It is a genetic disorder characterized by distal, late-onset myopathy. The presenting feature is in 89% of cases weakness and wasting of the small long extensor muscles of the hands and feet. Myotonia and sensory changes are not present. It gradually affects the distal muscles of the lower extremities. The association between this disorder and heart problems is not as frequent as it is the case with congenital myopathies. However, cardiomyopathic cases have been reported.
Swedish Distal Myopathy Type; Welander Muscular Atrophy.
Welander distal myopathy is observed almost exclusively in Sweden, where it was first described; more than 250 cases have been described.
Autosomal dominant inheritance. The gene causing Welander myopathy has not yet been identified, but is restricted to a region of 2.4 cM on chromosome 2 (2p13).
Unknown, but the gene locus region overlaps with those of Miyoshi myopathy and limb-girdle muscular dystrophy IIB, both of which result from mutation in the dysferlin gene.
Levels of creatine kinase are normal to slightly increased. The most prominent finding on light microscopy is that of rimmed vacuoles and tubulofilamentous inclusions evidenced by ultrastructural examination.
Distal myopathy with late onset (after age 40 years). The first symptom is clumsiness in performing fine motor skills with the index finger and thumb. The weakness subsequently progresses to all the finger extensor muscles, and atrophy of intrinsic hand muscles becomes manifest after several years’ duration. The weakness later extends to the anterior muscles of the legs with inability to raise the forefoot appropriately. No proximal weakness and no cardiomyopathy. Progression is slow and does not affect life expectancy.

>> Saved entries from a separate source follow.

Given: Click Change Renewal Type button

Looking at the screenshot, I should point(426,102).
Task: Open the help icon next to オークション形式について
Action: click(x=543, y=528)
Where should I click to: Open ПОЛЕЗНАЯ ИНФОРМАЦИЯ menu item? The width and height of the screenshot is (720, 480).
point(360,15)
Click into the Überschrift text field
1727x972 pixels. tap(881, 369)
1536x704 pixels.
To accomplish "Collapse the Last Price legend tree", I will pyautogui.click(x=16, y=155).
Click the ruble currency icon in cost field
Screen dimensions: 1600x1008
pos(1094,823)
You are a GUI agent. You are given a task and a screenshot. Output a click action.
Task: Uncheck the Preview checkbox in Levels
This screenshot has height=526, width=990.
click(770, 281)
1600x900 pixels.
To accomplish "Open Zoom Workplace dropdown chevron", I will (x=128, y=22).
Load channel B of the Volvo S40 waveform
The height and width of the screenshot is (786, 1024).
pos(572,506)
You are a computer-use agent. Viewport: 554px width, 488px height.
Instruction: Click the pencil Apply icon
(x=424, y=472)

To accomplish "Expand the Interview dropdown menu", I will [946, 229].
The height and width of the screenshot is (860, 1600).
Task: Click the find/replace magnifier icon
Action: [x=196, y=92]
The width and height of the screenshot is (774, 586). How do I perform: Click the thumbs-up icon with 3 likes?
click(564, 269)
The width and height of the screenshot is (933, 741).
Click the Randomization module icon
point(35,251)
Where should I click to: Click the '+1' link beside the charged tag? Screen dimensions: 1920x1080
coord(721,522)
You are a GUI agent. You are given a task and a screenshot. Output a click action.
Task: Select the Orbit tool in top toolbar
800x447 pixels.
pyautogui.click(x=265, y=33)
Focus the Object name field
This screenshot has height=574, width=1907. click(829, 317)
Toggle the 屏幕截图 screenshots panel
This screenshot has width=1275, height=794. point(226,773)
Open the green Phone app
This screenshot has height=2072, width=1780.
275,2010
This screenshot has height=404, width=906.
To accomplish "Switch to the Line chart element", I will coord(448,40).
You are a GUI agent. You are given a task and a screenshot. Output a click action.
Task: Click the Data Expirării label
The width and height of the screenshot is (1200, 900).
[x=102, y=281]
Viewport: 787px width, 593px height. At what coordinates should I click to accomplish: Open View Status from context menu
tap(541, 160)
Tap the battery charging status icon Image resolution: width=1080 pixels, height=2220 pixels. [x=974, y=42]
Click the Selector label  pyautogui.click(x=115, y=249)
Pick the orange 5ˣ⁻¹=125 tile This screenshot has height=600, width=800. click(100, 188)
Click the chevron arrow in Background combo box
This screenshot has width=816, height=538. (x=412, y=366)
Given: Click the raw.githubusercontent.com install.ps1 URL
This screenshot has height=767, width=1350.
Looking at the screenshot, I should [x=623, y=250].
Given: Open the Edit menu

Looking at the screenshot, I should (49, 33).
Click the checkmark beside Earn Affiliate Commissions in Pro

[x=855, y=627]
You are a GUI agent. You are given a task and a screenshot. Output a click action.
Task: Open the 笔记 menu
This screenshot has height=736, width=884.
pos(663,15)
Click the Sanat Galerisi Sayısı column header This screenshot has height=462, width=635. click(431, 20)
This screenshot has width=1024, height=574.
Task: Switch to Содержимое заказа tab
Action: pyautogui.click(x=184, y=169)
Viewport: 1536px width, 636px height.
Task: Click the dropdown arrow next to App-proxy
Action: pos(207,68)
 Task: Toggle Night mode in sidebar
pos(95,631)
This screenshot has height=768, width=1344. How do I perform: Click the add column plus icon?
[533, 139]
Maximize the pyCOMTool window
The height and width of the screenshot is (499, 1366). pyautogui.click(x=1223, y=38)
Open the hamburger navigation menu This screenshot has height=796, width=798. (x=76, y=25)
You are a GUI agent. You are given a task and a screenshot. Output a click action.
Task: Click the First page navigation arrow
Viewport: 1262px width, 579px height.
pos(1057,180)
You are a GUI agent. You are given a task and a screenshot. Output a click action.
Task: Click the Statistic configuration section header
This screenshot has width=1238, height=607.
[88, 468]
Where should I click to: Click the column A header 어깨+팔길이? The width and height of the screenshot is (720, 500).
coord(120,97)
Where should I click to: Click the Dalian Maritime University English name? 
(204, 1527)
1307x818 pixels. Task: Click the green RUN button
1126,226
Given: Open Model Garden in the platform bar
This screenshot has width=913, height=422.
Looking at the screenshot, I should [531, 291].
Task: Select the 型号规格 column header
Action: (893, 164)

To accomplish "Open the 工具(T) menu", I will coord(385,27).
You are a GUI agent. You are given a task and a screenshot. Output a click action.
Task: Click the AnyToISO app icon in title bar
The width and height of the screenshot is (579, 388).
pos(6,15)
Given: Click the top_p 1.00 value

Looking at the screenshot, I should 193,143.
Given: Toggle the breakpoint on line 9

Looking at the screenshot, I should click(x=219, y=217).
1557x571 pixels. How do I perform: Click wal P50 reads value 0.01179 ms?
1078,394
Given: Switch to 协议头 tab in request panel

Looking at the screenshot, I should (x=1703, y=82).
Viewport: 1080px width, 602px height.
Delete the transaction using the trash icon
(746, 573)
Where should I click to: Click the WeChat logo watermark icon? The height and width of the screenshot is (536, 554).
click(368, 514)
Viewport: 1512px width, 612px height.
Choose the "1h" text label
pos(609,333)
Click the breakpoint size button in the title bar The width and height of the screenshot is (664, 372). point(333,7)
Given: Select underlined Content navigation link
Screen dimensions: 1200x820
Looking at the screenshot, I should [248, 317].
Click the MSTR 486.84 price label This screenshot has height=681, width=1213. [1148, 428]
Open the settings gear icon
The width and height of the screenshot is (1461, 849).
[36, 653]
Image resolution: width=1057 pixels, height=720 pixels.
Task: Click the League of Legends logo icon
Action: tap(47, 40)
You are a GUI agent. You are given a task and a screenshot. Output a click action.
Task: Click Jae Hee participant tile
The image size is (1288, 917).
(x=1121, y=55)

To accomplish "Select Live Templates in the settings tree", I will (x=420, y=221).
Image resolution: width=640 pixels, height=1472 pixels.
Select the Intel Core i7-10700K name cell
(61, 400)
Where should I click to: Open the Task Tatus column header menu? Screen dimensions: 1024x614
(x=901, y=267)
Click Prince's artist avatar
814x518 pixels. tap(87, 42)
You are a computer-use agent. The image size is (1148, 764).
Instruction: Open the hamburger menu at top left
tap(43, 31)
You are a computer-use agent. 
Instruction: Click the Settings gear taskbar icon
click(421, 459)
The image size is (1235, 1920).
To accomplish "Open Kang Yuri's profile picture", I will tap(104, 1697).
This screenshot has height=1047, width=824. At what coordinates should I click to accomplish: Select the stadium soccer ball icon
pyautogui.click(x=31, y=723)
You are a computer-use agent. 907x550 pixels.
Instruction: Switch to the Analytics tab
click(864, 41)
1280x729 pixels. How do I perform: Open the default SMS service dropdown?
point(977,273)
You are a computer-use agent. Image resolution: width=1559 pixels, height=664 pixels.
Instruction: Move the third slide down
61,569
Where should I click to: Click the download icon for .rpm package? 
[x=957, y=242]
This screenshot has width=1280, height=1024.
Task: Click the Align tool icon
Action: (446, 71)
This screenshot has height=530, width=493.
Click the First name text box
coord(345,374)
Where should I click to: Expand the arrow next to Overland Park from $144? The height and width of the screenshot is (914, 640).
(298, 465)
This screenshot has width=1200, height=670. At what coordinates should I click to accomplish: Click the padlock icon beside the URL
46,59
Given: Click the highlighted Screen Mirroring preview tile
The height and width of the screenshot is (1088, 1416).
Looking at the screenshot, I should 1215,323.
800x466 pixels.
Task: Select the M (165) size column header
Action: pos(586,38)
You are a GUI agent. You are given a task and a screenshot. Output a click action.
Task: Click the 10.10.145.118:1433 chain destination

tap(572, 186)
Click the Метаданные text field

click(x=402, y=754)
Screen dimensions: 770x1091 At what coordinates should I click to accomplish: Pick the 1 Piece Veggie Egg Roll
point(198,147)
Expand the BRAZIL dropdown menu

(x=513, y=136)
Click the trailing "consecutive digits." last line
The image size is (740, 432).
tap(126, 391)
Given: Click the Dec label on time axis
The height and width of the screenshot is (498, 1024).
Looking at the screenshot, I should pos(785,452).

Precautions before anesthesia
It is important to obtain baseline serum potassium and creatine kinase (CK) concentrations to assess muscle membrane integrity. Also, a family history, information about previous anesthetic and medical problems, cardiac function test and other underlying medical conditions features must be sought. It is possible that high baseline values may be associated with increased risk of profound perioperative rhabdomyolysis, whereas the baseline value per se is required to differentiate perioperative rhabdomyolysis from preexisting muscle damage. Obtain complete laboratory workup and neurologic evaluation. Cardiac function should be assessed in light of cardiomyopathic potential of other distal myopathy. ECG, echocardiography, and/or cardiac catheterization may be appropriate. Other syndromic features should be sought. If regional anesthesia is planned, a preoperative assessment of peripheral sensory nerve dysfunction should be considered. Increased sensitivity to respiratory-depressant drugs should be anticipated and even with the most careful anesthesia management, postoperative ventilatory support may be required and intensive care availability should be checked before any elective surgical procedure, even minor.